Who is the only person who survives every disaster?

The network news camera man.

 

Most people’s disaster plans are to run around in circles shouting ‘what do we do?  What do we do?’

 

The US is having so many disasters and tragedies, you would almost think it was built on top of thousands of ancient Indian burial grounds.

 

All of the world's natural disaster met to decide which one was the worst.

Avalanche won by a landslide.

 

I got drunk and to impress a girl, I swallowed a bunch of scrabble tiles.

My next trip to the bathroom could spell disaster.

 

Experts are predicting a natural disaster so severe that only the rich and powerful will survive.

 

Of course, the wealthy can afford to have an underground bunker filled with essential supplies; they call it a ‘wine cellar’.

 

My relationship with the time traveling girl was a complete disaster.

It was over even before it began.

 

A ginger tomcat won overall best in the cat show. It was a cat-has-trophy.

 

Rumor has it there is a cult that worships Earth as a deity and sees earthquakes are messages from Mother Gaia.

It's called The Order of Magnitude.

 

Goya unsuccessfully tried to cover up a disaster at one of their factories

Someone spilled the beans.

 

Did you hear about the Binary disaster?  No One survived.

 

My idea of starting a professional Hide and Seek tournament was a total disaster.

Good players are hard to find.

 

Here are some non-disaster jokes.

 

A principal heard a teacher screaming in his class so he went to ask what was happening.
The teacher told him "I can't continue doing this anymore.  I am trying to teach them history but they seem completely ignorant.  Let me show you.” The teacher called on a student and asked him, "Who killed Abraham Lincoln."
The student was terrified, "I swear it wasn't me, I never even met him."
He turned to the principal and told him, "What do you think about that?"
The principal was shocked, "Are you sure the killer is in this class?"

>>>> 

I worked for the suicide hotline once, but it didn’t work out.

Five people called me on the first day, and they all killed themselves.
And three of those were wrong numbers.

^^^^

A man dies suddenly and shows up in heaven.  When he gets there, he sees an angel sitting down at a desk with a book. "What's your name, and how did you die?" The angel asks.

"Rick Thomson, and I fell down my stairs." the man replies.
The angel flips through the book and then looks back up to Rick. "It looks like it isn't your time to die just yet." the angel explains, "Shall I send you back?"

“Sure”’ Rick agrees.
Back on Earth, Rick finds himself fully healed at the bottom of the stairs. He takes a minute to compose himself before going outside to work, only to immediately get run over by a car.
"*Now* it's your time to die" The angel says.

___

My wife came home with an escalator yesterday…she said it was marked down…

+++

When I was in high school in the ’70s, my Dad said he’d just heard my favorite group on the radio, Carrying Grain. The band’s name was Hall & Oates

>>>> 

An actuary is flexible; they are either right, or can prove it to be so.

=====

When I got home, I realized I'd accidentally bought a thesaurus. As you can understand, I was pretty crushed... upset... disappointed... vexed... disconcerted.

<<<< 

An organization is like a tree full of monkeys, all on different limbs at different levels.

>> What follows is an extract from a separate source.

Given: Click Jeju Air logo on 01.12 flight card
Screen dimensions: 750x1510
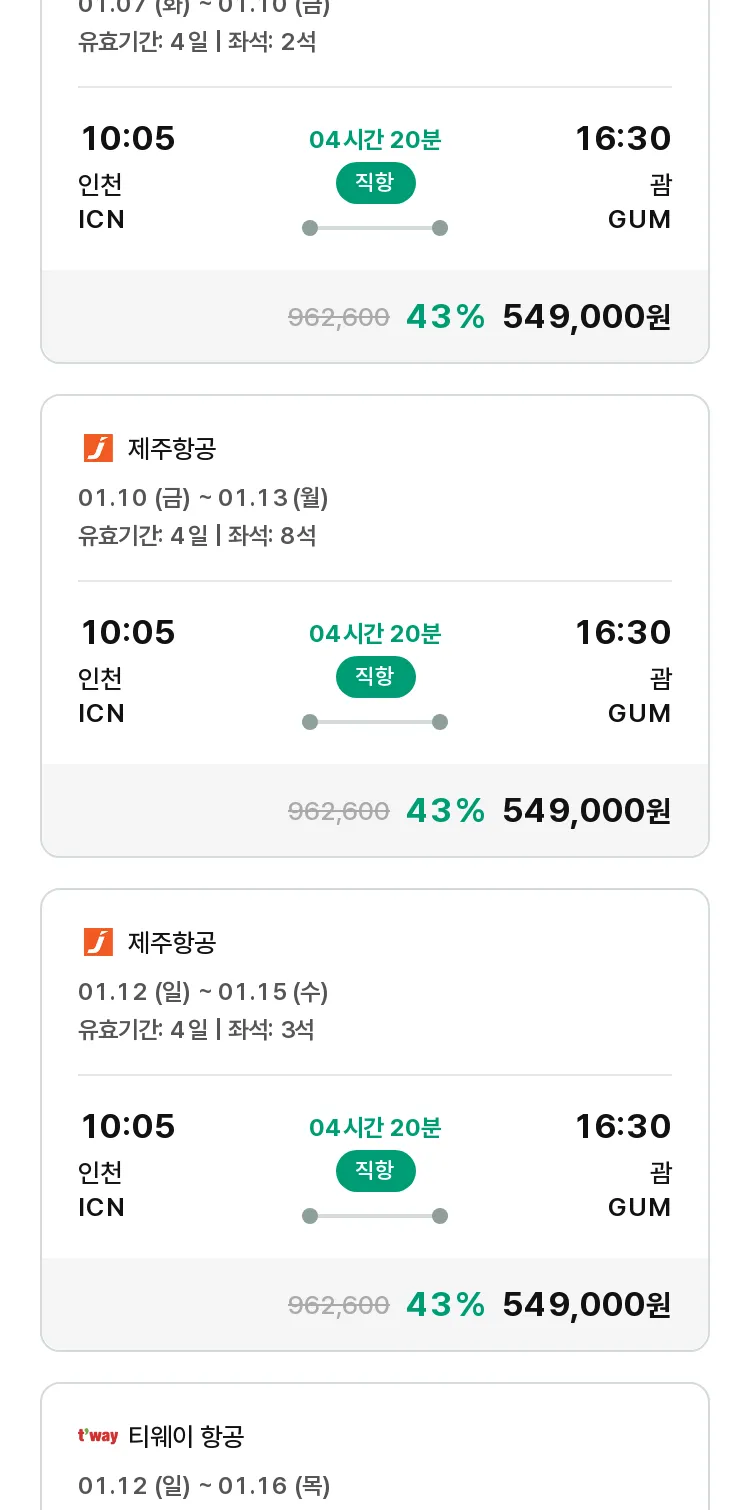Looking at the screenshot, I should [98, 942].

The monkeys on top look down and see a tree full of smiling faces. The monkeys on the bottom look up and see nothing but assholes.

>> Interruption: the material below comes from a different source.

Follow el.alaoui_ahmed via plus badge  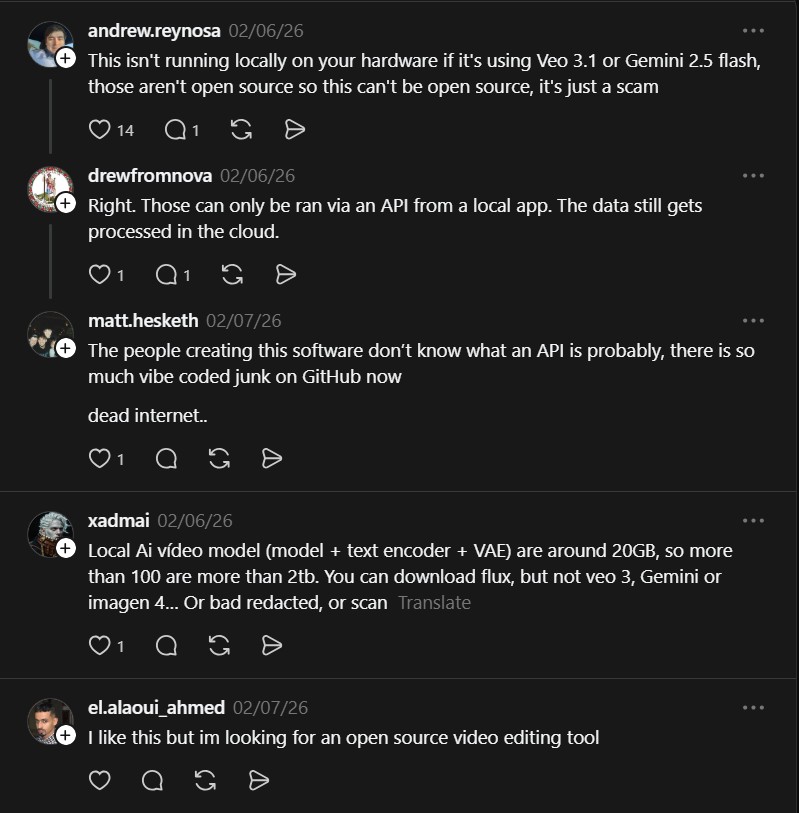coord(66,735)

Finally, back to the disaster theme.

Never in his 40 years of life had he seen anything like it. How anyone could have survived he did not know. He could only hope that somewhere amid the overwhelming destruction he would find his 12-year-old son. Only the slim hope of finding Danny kept him from turning and fleeing the scene.
He took a deep breath and proceeded. Walking was virtually impossible with so many things strewn across his path. He moved ahead slowly. "Danny! Danny!" he called out. He tripped and almost fell several times.
He heard someone, or something, move. At least he thought he did. Perhaps, he was just hoping he did. He shook his head and felt his gut tighten. He couldn't understand how this could have happened. There was some light but not enough to see very much. Something cold and wet brushed against his hand. He jerked it away. In desperation, he took another step then cried out, "Danny!"
From a nearby pile of unidentified material, he heard his son. "Yes, Dad," he said, in a voice so weak it could hardly be heard.
"It's time to get up and get ready for school," the man sighed, "and, for heaven's sake, clean up this room."